The Development Corporation for Israel (Israel Bonds) was founded in 1951. It was
established in 1951 to promote the economic, industrial, agricultural, and scientific
development of the State of Israel. The State of Israel designated the Development
Corporation for Israel (DCI) to replace the American Financial and Development Corporation
for Israel as sole underwriter of Israel bonds effective May 16, 1955. The first Israel
Bonds sales drive was launched in New York by David Ben-Gurion, Israel's first prime
minister. Ben-Gurion's coast to coast tour of the United States would raise 52.6 million
dollars by the end of 1951. Through 1985, it had sold seven billion dollars (i.e.

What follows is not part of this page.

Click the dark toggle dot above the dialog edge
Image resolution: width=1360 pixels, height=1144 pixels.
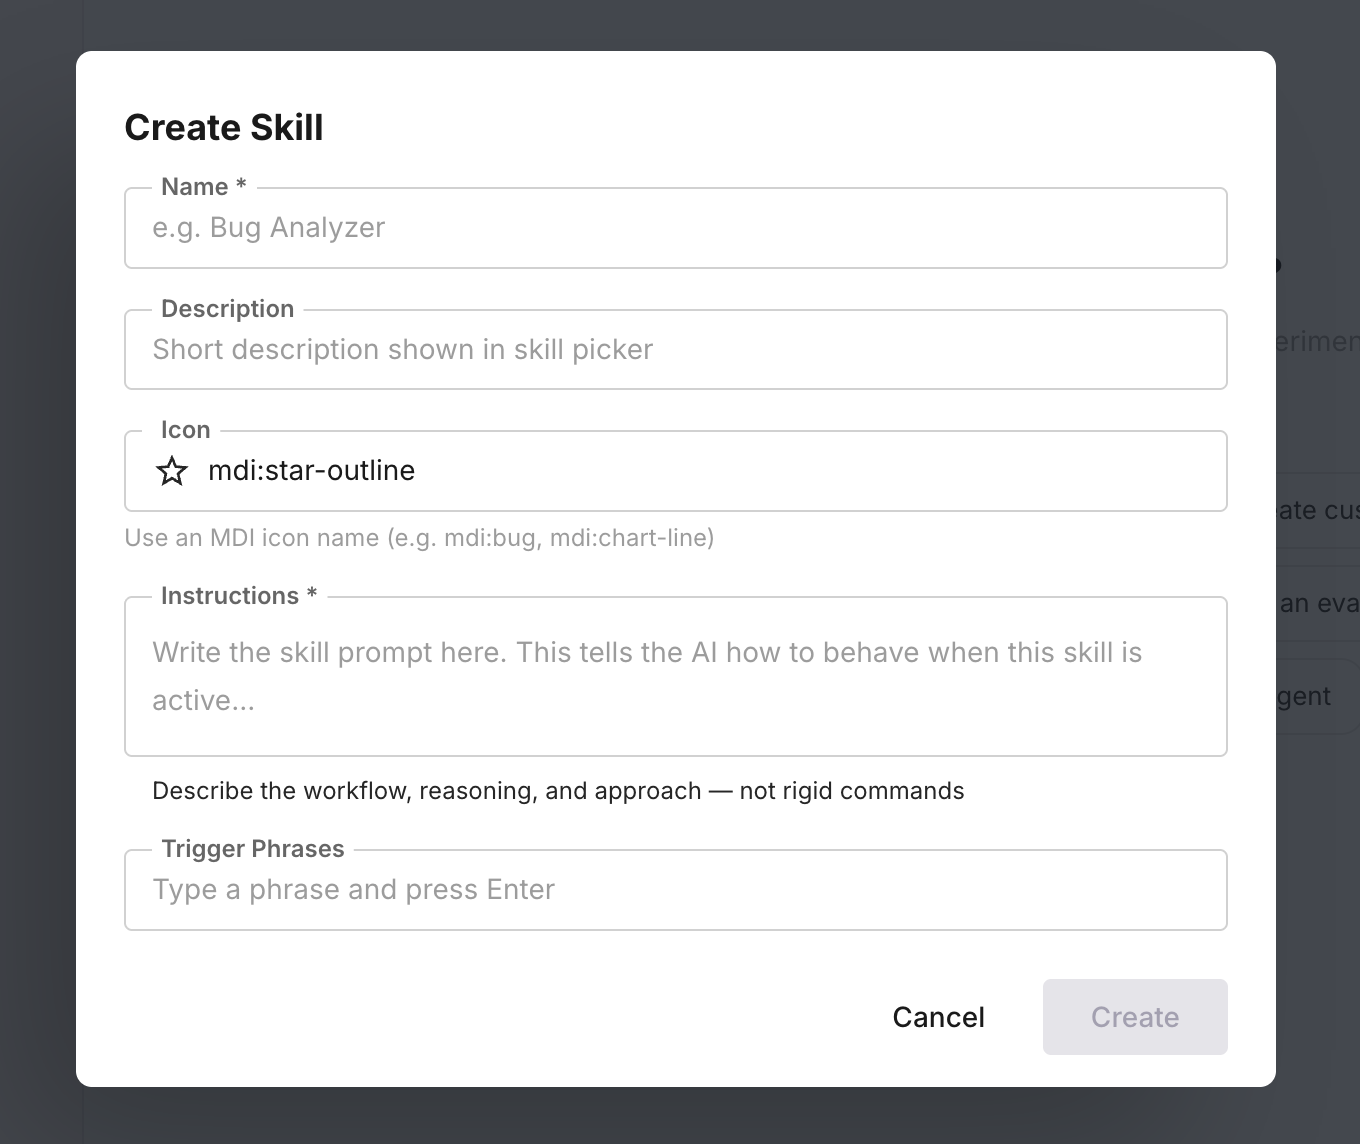click(1277, 263)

$7,000,000,000) worth of bonds for Israel.
26 linear feet
(9 cartons, 2 boxes, 14 oversize boxes)
Some materials in these collections may be protected by the U.S. Copyright Law (Title 17,
U.S.C.). In addition, the reproduction of some materials may be restricted by terms of
University of California gift or purchase agreements, donor restrictions, privacy and
publicity rights, licensing and trademarks. Transmission or reproduction of materials
protected by copyright beyond that allowed by fair use requires the written permission of
the copyright owners. Works not in the public domain cannot be commercially exploited
without permission of the copyright owner. Responsibility for any use rests exclusively with
the user. For additional information about the University of California, Berkeley Library's
permissions policy please see: http://www.lib.berkeley.edu/about/permissions-policies
Collection is open for research.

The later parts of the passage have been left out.